Dodgers Say 'Goodbye' to Casey Blake

Third baseman Casey Blake did not make the road trip that begain in Pittsburgh on Thursday, remaining in Los Angeles to have tests in advance of an operation Tuesday. Blake has been bothered by the nerve and a cervical strain much of the season, and missed time with an elbow infection and back spasms. He hit .252 with four home runs and 26 RBIs in 63 games.

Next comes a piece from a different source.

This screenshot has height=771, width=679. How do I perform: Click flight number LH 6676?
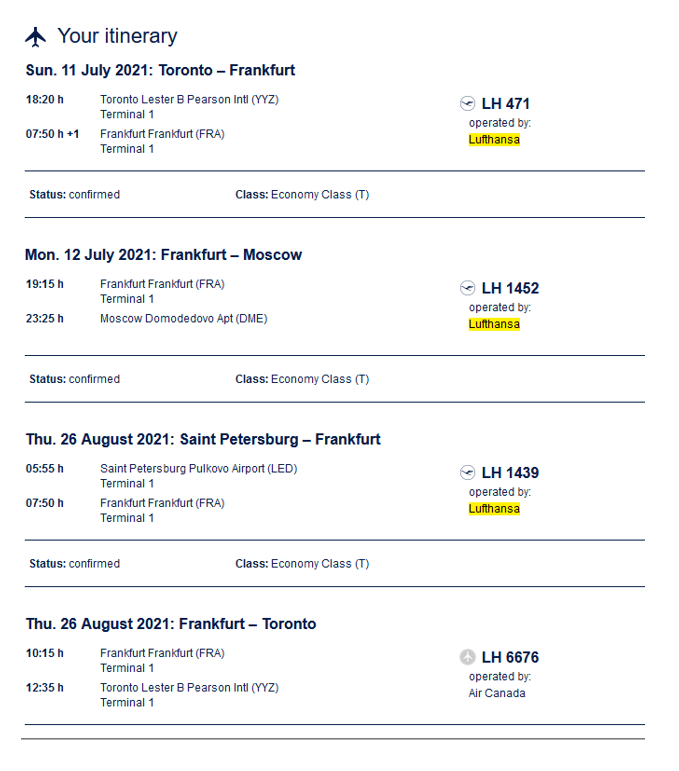tap(510, 657)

Blake told the Los Angeles Times' Dylan Hernandez, "Obviously, this neck thing is pretty serious. I want to be able to move my neck when I'm 50."

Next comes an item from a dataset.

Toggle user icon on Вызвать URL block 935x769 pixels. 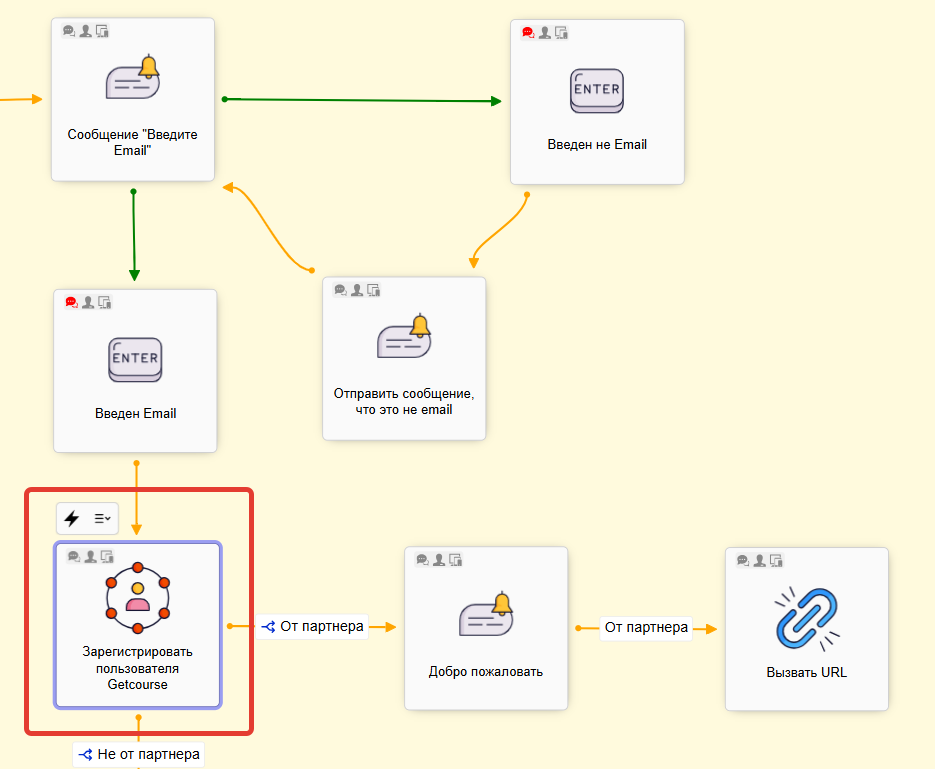759,560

The Dodgers were already planning on exercising their buyout of Blake's 2012 option. Even if he doesn't retire, he probably would not fit into their future plans.

Blake came to the Dodgers over 1,200 games ago and to avoid paying the final $2 million on his contract, Los Angeles sent a pair of minor leaguers, catcher Carlos Santana pitcher Jon Melon to Cleveland. As man predicted, the cost was high. Santana has taken over the Indians catching duties this year and has over 20 home runs while the Dodgers are scrambling for a solid catcher.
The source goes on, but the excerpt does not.